• Berita Terkini

    Minggu, 06 Maret 2016

    Mendamba Sepak Bola di Era Mangkunegaran

    ARIEF BUDIMAN/JAWA POS RADAR SOLO
    Para insan sepak bola yang hingga kini masih terbelenggu masalah PSSI patut evaluasi mendalam. Tidak ada salahnya menengok ke belakang sejarah sepak bola, khususnya di Kota Solo. Siapa tahu kalau flashback bisa sebagai refrensi untuk membenahi sepak bola nasional.
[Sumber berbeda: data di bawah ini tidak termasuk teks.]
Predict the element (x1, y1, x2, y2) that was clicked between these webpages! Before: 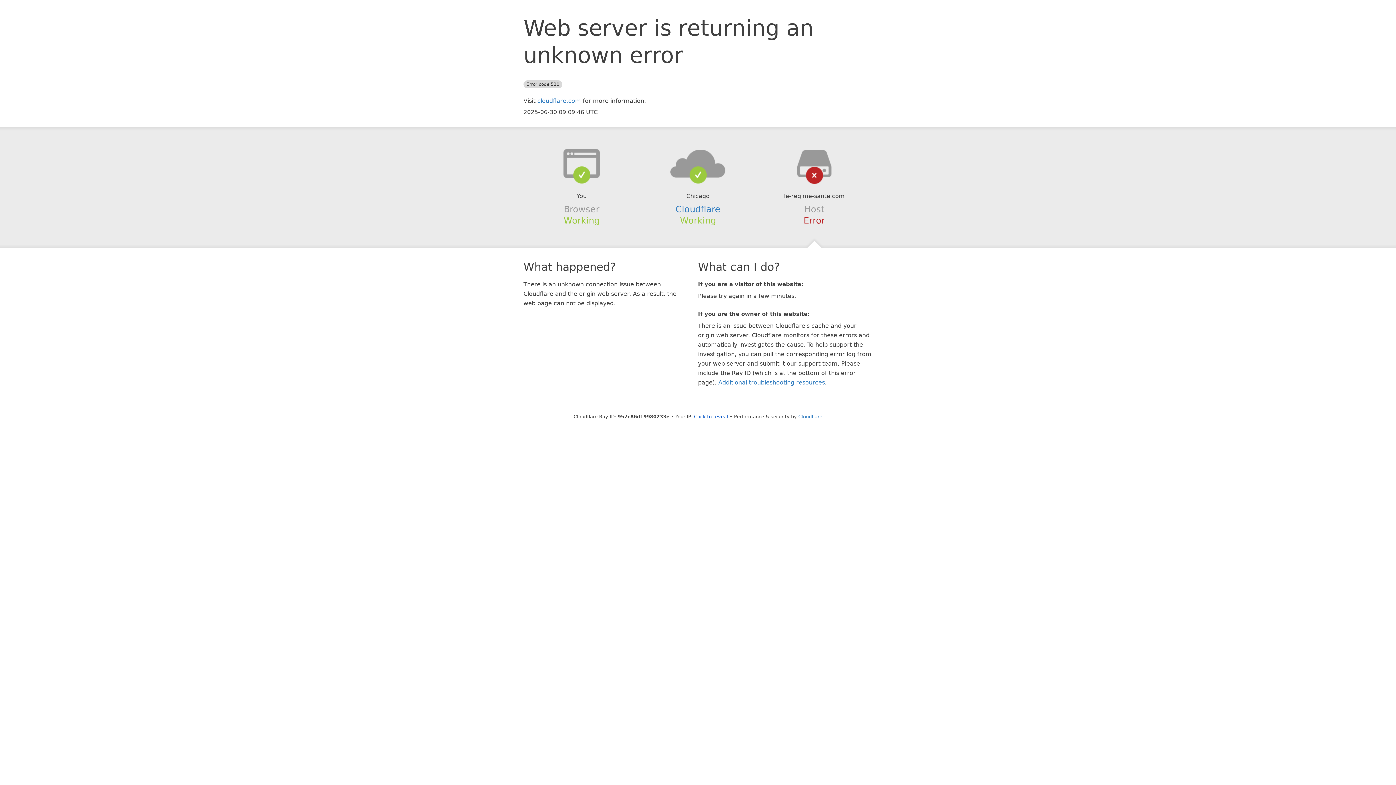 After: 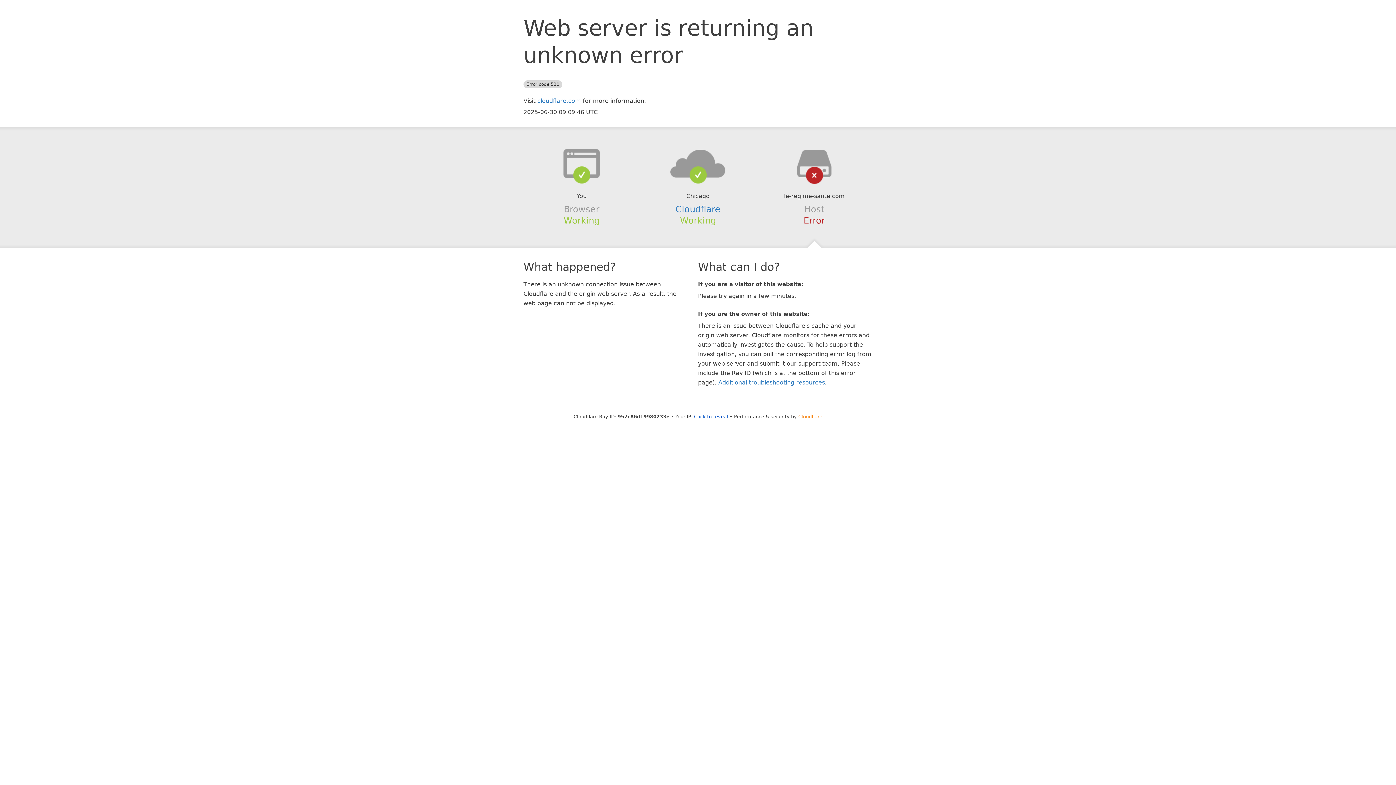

    BICARA masalah olahraga, khususnya sepak bola di Kota Bengawan tak dapat terlepas dari keberadaan Pura Mangkunegaran. Selain menjadi pioner kompetisi sepak bola, pecahan Keraton Kasunanan Surakarta ini juga mengelola 19 lapangan di Solo dan 15 lapangan di Wonogiri.

    Pura Mangkunegaran menjadi pelaku sejarah tumbuhnya organisasi olahraga di Indonesia. Di bawah kepemimpinan pemerintahan Mangkunegaran VII, berbagai organisasi olahraga ditumbuhkan, termasuk Persatuan Sepak Bola Indonesia Solo (Persis) pada 1923.  Sepak bola kala itu menjadi simbol persatuan antarmanusia. ”Seperti ajang pertemuan teman lama dan saling melepas kangen,” ungkap Andre Waluyo, seorang petugas Rekso Pustoko Pura Mangkunegaran, kemarin.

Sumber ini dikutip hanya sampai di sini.